START Records to process
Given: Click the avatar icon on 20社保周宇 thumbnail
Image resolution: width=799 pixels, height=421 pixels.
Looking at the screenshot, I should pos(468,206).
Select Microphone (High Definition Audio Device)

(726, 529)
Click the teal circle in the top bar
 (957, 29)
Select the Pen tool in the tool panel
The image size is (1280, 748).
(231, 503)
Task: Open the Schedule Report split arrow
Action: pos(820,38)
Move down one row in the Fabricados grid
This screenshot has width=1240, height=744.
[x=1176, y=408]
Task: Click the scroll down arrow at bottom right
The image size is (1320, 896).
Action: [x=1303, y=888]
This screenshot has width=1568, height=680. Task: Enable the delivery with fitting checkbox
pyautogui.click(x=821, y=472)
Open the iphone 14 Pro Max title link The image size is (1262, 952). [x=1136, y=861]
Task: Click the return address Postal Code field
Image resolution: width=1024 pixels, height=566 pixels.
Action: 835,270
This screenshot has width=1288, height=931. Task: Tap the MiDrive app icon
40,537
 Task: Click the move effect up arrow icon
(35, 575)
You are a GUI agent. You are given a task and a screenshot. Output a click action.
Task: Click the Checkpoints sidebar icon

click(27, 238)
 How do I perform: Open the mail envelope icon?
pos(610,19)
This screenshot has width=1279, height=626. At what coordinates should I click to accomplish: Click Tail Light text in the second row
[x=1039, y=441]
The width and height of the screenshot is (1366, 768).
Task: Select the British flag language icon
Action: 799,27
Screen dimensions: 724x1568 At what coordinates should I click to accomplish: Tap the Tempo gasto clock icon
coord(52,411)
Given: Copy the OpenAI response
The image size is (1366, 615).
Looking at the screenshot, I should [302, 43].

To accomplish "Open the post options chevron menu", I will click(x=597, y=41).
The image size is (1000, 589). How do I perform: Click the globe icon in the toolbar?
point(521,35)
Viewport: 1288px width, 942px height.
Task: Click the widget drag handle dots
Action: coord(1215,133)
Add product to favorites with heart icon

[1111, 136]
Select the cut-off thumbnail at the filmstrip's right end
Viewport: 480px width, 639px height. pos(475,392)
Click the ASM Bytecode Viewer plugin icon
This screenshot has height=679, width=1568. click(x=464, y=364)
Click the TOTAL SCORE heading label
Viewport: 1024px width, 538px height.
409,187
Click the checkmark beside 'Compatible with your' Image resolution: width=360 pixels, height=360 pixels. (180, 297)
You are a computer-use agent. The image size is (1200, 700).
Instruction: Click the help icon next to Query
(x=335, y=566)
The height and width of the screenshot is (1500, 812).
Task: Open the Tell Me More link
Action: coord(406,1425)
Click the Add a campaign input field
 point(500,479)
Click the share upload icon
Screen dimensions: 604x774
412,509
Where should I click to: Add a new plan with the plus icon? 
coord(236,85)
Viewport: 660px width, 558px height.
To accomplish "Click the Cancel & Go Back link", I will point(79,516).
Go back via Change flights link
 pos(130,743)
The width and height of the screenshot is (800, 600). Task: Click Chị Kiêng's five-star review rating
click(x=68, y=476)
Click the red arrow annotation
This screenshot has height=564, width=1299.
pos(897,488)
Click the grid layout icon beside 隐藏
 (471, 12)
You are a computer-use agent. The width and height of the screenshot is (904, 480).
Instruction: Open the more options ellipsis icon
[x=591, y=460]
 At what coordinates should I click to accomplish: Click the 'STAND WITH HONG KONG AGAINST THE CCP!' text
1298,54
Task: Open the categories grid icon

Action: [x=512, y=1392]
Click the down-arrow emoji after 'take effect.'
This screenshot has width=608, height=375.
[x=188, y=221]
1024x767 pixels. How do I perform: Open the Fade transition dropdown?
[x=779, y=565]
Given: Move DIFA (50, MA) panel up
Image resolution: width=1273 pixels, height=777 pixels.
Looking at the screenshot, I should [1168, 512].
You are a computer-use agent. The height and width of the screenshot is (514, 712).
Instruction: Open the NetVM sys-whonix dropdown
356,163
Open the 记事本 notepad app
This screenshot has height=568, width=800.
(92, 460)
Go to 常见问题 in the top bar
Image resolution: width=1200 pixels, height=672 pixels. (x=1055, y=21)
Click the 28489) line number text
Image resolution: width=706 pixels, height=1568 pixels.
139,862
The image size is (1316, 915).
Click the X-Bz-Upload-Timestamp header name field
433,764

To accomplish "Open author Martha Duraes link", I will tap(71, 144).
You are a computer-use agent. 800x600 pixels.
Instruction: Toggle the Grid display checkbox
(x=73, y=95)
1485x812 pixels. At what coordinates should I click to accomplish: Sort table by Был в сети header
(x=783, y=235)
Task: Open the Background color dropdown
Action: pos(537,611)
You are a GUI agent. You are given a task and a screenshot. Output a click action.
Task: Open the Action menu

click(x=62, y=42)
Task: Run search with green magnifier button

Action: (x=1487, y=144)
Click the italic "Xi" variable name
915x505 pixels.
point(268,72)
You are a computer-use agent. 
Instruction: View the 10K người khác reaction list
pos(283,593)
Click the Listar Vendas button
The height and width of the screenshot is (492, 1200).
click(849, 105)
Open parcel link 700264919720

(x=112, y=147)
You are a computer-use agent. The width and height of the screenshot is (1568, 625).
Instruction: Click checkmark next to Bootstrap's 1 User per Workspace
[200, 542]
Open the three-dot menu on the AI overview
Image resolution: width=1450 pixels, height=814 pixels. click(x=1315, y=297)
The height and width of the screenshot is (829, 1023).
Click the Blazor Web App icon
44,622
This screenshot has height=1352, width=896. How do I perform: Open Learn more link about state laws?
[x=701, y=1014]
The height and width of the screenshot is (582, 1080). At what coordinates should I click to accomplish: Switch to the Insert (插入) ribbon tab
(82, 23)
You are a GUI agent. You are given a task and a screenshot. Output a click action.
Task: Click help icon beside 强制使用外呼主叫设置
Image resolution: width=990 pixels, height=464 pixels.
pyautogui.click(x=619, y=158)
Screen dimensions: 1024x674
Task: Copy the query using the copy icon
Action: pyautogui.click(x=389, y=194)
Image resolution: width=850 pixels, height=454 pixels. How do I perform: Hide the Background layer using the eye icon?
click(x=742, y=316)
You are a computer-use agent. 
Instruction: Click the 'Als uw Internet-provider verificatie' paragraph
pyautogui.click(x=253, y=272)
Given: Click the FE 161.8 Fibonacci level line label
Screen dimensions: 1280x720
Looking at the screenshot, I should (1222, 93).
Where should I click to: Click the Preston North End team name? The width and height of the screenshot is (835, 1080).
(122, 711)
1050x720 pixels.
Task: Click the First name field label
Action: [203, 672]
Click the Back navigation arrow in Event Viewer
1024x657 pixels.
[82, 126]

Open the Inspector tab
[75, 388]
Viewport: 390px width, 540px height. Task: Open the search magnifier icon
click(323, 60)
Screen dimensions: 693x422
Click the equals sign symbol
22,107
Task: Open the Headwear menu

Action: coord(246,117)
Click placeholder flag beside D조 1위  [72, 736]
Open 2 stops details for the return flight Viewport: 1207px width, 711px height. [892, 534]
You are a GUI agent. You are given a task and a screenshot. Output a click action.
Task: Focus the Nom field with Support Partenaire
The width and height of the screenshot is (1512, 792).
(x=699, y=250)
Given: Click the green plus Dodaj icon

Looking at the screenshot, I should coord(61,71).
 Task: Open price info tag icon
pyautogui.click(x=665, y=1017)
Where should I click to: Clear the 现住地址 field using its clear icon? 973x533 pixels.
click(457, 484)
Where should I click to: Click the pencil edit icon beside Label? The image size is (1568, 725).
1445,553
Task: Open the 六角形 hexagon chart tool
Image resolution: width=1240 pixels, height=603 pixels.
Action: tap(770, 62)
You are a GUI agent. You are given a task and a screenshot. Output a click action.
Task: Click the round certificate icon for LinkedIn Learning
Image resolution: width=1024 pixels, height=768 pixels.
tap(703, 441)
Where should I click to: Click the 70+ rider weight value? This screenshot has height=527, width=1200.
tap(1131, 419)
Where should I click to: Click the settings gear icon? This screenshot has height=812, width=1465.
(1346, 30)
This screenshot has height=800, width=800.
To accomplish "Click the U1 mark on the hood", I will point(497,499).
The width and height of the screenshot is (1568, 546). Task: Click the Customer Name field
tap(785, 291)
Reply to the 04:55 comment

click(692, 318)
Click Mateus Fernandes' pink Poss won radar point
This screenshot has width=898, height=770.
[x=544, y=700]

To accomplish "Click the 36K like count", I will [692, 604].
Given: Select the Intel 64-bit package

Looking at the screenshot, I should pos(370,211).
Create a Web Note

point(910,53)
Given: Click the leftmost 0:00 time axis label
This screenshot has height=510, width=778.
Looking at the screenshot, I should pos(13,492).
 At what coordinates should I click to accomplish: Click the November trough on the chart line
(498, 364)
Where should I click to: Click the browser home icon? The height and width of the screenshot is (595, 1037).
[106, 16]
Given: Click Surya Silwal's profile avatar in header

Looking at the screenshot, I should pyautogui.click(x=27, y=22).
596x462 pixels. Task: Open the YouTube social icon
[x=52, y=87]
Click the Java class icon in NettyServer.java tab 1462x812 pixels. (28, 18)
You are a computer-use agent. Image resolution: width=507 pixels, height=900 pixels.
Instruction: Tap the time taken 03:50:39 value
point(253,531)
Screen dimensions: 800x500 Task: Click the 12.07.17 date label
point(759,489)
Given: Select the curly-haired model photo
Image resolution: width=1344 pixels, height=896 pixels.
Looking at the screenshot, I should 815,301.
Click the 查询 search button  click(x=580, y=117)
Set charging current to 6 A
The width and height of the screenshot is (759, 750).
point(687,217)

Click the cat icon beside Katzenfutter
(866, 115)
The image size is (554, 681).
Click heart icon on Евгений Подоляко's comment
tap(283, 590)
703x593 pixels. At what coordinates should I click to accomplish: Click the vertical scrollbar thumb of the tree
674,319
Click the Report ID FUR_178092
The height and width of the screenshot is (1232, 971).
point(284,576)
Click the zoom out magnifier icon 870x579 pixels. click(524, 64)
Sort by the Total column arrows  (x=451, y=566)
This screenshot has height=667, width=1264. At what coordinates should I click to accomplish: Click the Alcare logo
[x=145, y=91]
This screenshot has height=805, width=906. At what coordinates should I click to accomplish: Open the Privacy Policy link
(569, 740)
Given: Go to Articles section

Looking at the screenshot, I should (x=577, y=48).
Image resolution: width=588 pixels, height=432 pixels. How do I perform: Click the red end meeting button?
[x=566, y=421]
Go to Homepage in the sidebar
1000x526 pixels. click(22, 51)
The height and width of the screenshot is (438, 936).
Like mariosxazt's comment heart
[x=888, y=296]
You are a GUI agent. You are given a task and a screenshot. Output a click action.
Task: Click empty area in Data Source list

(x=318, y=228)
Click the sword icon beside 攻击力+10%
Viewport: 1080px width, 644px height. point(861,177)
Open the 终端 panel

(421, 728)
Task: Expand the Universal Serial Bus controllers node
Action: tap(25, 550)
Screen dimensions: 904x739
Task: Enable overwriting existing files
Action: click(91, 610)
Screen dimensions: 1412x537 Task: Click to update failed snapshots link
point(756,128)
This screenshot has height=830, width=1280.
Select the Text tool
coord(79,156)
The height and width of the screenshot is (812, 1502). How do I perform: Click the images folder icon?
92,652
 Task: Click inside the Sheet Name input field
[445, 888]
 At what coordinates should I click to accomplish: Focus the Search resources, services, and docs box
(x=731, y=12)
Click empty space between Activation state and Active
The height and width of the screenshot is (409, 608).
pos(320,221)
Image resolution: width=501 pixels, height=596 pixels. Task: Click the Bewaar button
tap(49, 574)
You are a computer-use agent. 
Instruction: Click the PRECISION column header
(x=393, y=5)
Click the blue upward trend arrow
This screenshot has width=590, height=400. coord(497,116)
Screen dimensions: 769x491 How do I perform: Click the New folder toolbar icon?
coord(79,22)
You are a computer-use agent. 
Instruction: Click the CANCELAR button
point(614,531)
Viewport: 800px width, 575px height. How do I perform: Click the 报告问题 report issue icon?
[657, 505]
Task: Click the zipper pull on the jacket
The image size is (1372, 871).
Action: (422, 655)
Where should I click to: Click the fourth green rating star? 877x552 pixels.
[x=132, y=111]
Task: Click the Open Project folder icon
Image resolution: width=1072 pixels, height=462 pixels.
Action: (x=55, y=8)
END Records to process
• [Task item]:
Could you find each line in the entries that contains the string "return" and copy it?

• [Answer to the problem]:
Task: Click the return address Postal Code field
Open 2 stops details for the return flight Viewport: 1207px width, 711px height. [892, 534]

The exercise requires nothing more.